From the abstract of the project report[1]:

 _Development of large web based applications using scripting languages such
as PHP or JavaScript can be difficult given the lack of static type checking
and abstraction through module systems in many such languages. We argue that
static type checking and module systems can help programmers avoid common
errors when developing large web appli- cations. The literature indicates that
adding an extra layer of abstraction on top of the scripting languages that
provides these features can be a solution to this problem. We suggest a
solution where the statically typed functional language Haskell is com- piled
to JavaScript code, enabling programmers to create web applications in a
modular and type safe environment.

An implementation of a compiler, supporting compilation of a subset Haskell to
JavaScript, JSHC, is presented as a proof of concept.

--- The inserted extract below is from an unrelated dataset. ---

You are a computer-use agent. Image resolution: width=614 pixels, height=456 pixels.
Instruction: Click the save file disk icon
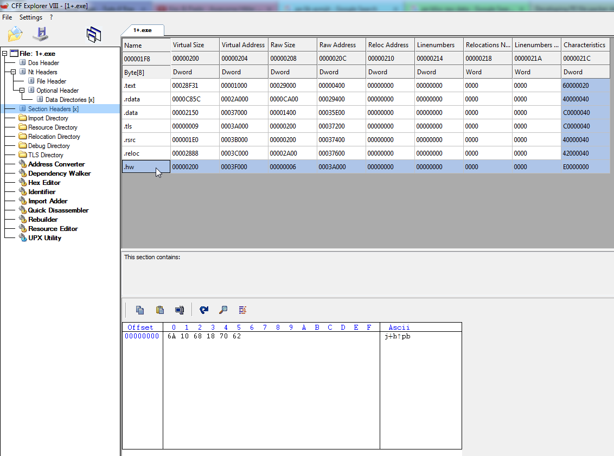tap(41, 34)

The compiler has a
graphical interface in the form of an Emacs-like text editor extended to
contain an interpreter terminal, to allow execution of arbitrary expressions.
To allow for client-side compilation, the compiler is written entirely in
JavaScript. A comparison between JSHC and another JavaScript based Haskell
implementation is presented, as well as some unexpected issues with the
Haskell specification._

[1]
[https://github.com/evilcandybag/JSHC/blob/master/report/proj...](https://github.com/evilcandybag/JSHC/blob/master/report/project-
report-2011-06-03.pdf?raw=true)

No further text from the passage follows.